Armstrong Economics Blog/Understanding Cycles
Re-Posted Oct 2, 2017 by Martin Armstrong
QUESTION: Mr. Armstrong; Do you believe in portfolio diversification?
ANSWER: No not really. I see no point in putting money in something you know will be a loss. Diversification within a sector is one thing. But buying government bonds when rates are at a 5,000 year low and governments are in trouble around the world, I just see as really stupid.

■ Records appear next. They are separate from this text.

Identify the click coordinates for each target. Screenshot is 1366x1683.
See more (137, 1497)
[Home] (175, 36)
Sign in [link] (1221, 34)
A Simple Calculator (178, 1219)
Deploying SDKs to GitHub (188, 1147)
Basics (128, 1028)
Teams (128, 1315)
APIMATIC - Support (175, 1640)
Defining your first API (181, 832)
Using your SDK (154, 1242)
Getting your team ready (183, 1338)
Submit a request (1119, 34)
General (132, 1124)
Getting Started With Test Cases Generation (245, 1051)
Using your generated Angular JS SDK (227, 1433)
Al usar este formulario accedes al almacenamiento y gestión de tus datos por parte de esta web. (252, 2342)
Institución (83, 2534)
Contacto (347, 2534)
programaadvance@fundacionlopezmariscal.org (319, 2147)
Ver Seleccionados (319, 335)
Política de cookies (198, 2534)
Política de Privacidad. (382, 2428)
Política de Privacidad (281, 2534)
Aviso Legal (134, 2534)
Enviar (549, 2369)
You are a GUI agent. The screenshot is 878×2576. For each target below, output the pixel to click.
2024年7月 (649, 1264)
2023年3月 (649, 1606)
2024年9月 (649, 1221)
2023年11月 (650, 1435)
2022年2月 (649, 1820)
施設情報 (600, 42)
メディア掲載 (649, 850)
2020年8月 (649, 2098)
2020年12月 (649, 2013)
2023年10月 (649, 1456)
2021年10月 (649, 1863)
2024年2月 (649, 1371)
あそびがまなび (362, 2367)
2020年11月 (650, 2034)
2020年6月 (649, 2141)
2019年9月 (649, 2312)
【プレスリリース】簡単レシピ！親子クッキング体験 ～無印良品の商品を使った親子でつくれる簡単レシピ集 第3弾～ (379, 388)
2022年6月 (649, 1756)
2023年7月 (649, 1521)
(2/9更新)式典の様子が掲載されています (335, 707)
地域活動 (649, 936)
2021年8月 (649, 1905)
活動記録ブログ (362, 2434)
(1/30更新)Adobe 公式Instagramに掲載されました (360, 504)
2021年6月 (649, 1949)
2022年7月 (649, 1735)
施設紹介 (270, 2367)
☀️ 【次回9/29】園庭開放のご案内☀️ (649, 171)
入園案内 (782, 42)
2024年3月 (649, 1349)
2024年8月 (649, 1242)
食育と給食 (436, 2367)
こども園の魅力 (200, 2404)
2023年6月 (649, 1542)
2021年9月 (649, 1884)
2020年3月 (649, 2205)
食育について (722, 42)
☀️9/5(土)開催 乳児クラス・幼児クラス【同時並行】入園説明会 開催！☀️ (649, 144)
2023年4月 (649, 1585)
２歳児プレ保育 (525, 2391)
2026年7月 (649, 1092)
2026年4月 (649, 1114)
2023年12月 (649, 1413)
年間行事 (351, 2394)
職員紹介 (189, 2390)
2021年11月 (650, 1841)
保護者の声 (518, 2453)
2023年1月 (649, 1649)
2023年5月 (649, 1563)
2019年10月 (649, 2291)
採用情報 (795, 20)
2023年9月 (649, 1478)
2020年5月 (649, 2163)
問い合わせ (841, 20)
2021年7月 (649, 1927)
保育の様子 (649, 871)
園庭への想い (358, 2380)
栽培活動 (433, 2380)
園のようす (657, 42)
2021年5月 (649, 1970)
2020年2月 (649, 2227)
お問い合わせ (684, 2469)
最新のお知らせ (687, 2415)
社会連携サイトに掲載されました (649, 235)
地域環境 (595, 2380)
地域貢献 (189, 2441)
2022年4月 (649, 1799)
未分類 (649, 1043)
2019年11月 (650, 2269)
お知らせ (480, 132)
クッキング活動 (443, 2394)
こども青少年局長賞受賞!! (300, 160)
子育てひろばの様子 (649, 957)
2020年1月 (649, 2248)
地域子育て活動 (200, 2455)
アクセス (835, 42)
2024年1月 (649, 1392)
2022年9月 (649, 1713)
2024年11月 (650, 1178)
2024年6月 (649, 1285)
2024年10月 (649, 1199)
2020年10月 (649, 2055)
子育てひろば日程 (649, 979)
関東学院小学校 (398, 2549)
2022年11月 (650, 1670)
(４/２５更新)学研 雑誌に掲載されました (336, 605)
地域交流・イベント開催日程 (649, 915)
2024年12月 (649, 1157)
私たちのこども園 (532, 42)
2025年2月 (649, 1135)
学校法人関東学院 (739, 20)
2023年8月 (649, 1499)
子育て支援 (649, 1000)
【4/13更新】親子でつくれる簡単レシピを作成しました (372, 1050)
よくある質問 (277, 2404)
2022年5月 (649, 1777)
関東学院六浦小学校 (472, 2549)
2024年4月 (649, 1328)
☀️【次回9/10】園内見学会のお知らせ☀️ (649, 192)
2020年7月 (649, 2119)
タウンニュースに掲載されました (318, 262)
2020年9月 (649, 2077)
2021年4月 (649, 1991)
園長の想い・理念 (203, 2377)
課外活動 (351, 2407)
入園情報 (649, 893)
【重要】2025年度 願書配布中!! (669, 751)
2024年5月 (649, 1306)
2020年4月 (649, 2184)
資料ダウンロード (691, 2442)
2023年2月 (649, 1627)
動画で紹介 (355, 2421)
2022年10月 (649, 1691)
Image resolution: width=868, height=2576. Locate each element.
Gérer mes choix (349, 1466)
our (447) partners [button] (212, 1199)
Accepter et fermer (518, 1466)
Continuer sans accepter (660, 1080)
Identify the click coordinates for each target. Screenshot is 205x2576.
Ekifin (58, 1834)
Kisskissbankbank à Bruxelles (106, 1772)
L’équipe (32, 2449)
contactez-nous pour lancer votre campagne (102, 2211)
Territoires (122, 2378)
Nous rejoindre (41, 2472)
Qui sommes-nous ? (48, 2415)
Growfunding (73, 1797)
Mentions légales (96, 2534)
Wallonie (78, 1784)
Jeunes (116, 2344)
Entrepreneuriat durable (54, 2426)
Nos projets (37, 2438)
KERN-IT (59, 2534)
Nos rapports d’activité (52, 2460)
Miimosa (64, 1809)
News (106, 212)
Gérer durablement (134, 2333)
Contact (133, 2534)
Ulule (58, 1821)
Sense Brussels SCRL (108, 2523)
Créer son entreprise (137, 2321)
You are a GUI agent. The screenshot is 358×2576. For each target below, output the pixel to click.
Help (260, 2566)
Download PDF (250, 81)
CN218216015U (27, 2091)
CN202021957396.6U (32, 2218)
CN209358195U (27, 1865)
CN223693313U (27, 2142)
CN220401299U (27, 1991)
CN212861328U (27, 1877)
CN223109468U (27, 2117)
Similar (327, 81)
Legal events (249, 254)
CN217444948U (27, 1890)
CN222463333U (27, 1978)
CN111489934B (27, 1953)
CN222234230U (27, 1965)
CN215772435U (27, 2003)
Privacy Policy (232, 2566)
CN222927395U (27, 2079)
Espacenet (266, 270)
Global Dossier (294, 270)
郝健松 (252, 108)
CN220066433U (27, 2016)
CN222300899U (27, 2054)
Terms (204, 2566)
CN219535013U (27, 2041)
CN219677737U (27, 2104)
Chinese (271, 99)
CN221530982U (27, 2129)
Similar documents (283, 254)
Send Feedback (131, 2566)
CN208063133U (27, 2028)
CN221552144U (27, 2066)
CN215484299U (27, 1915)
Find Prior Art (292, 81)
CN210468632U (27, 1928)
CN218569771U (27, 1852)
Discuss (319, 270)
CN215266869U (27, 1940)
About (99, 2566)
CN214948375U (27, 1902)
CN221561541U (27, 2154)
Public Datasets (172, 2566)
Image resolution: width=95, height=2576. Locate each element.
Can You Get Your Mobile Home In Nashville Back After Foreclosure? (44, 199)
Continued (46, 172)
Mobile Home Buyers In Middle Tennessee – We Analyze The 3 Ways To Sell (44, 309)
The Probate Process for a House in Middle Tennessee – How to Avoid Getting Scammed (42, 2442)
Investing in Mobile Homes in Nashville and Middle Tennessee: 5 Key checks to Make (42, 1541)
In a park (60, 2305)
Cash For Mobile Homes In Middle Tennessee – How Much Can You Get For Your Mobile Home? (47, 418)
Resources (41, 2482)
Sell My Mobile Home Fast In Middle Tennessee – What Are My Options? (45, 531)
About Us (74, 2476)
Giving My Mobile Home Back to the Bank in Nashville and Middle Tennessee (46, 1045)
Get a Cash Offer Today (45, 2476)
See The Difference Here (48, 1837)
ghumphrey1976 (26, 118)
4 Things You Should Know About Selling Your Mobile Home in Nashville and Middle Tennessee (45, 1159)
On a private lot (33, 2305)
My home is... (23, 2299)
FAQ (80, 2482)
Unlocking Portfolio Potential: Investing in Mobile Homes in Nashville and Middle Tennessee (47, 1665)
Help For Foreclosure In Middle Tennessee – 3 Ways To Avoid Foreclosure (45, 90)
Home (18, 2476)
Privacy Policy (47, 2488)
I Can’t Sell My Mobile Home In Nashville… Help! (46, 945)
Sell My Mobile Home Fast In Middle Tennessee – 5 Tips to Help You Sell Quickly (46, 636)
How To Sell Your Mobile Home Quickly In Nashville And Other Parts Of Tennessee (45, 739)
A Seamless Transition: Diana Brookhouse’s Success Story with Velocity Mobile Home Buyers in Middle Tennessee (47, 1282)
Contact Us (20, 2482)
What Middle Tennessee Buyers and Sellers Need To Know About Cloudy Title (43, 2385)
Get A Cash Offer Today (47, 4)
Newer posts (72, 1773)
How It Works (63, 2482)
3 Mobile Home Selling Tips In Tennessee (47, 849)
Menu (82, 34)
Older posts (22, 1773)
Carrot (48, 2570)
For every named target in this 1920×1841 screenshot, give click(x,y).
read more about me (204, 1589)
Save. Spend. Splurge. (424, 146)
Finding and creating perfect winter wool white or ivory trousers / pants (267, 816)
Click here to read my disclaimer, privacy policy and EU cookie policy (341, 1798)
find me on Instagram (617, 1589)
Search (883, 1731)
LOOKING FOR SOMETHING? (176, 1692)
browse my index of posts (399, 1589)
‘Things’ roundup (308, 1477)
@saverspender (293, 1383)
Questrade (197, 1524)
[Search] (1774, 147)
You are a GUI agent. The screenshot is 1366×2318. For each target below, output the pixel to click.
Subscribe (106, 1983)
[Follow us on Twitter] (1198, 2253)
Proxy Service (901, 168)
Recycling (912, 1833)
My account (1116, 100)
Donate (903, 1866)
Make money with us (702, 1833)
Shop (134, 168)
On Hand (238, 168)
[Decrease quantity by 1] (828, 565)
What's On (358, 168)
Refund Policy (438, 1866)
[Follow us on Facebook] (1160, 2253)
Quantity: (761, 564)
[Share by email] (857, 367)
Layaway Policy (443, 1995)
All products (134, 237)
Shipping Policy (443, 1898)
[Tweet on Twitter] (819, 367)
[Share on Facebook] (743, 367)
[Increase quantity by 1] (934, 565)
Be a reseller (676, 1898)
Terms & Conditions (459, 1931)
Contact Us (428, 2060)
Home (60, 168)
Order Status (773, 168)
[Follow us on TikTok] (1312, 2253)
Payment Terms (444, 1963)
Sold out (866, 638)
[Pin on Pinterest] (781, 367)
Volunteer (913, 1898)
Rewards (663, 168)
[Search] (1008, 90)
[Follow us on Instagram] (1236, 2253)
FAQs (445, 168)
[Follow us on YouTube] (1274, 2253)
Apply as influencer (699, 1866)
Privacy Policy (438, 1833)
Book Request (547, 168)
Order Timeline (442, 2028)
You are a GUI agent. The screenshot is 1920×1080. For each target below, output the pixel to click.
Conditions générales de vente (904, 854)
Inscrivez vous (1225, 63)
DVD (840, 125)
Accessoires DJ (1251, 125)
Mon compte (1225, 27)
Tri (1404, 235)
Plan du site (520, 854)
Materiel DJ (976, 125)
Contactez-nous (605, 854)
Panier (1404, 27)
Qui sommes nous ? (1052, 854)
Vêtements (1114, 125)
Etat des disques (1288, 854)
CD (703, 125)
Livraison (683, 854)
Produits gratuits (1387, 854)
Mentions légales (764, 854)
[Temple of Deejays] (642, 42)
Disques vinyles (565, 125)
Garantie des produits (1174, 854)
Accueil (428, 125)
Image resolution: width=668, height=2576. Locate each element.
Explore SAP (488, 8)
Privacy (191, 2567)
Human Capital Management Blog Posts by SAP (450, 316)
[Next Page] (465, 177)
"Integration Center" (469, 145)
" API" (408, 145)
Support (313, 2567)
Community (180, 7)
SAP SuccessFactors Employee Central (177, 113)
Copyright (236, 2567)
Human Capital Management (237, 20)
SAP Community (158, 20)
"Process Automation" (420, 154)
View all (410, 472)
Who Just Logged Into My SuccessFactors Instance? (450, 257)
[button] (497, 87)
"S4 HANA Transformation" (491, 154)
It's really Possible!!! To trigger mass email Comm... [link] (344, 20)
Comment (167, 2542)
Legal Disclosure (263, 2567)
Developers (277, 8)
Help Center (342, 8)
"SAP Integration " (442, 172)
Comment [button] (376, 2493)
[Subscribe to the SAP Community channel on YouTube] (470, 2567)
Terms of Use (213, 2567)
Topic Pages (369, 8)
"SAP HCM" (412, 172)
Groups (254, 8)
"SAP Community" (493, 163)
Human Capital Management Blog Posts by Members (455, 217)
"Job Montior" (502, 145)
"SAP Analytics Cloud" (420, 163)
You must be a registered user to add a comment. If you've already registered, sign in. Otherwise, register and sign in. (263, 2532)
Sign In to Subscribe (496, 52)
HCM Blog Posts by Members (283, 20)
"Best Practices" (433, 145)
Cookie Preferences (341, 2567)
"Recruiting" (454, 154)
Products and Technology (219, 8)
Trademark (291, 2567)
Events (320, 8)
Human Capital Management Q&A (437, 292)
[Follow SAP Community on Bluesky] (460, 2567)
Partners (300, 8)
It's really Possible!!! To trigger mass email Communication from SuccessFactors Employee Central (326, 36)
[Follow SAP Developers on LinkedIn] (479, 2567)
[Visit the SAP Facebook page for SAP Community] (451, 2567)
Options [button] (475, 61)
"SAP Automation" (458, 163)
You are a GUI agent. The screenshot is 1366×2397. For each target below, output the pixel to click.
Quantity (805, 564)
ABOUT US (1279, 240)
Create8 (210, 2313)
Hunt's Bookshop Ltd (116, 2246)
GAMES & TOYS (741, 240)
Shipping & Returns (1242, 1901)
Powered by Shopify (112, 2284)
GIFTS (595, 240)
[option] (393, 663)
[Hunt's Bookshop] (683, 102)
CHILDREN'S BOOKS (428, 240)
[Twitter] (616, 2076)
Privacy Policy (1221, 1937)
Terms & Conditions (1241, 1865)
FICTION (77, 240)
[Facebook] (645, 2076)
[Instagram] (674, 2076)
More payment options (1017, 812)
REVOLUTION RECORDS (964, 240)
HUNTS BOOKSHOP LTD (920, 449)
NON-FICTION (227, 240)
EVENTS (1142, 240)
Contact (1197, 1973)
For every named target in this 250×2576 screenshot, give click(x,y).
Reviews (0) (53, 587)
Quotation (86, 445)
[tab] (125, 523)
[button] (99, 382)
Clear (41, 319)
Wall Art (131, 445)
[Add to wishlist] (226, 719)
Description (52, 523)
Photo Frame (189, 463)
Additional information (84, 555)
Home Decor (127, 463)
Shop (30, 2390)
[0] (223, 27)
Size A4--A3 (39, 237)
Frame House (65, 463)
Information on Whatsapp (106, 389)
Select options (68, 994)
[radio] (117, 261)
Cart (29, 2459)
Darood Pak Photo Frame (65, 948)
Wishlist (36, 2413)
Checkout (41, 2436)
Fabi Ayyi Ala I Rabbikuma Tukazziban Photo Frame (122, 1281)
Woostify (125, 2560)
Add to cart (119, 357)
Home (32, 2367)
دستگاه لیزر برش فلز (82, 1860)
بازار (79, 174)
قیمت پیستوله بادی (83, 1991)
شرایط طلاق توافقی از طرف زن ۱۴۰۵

Once you understand how our global model works, you can see the trend unfolding in a numerous instruments that therefore confirms the trading direction. For example, we warned that gold had made an important high and would crash from 2011 for at least 3 years minimum. At the same time, we warned that the Dow would breakout to new highs. Barrons reported that forecast and did not believe that we would be correct. Both the high in gold and the breakout in the Dow were connected. Each confirmed the other among a host of other relationships.
What is impossible is trying to forecast just gold or the Dow in isolation relying upon fundamentals, which always prove to be worthless. Take the Long-Term Capital Management Crisis of 1998. The problem began in Russia and investments there collapsed but you could not get out at any price. They began selling assets everywhere else in the USA to Japan. This became a liquidity crisis that spread into a contagion. You could look at all of the fundamentals that said nothing should be happening in Japan. That led to massive losses in Japan that were contrary to fundamental analysis.
Everything is interconnected. Diversification is for people who cannot forecast so they just hope to stay ahead of the game. Asset Allocation has to be done smartly. You need some cash and those who will want some bonds v equities simply need to stay short-term and away from issues that will be a problem.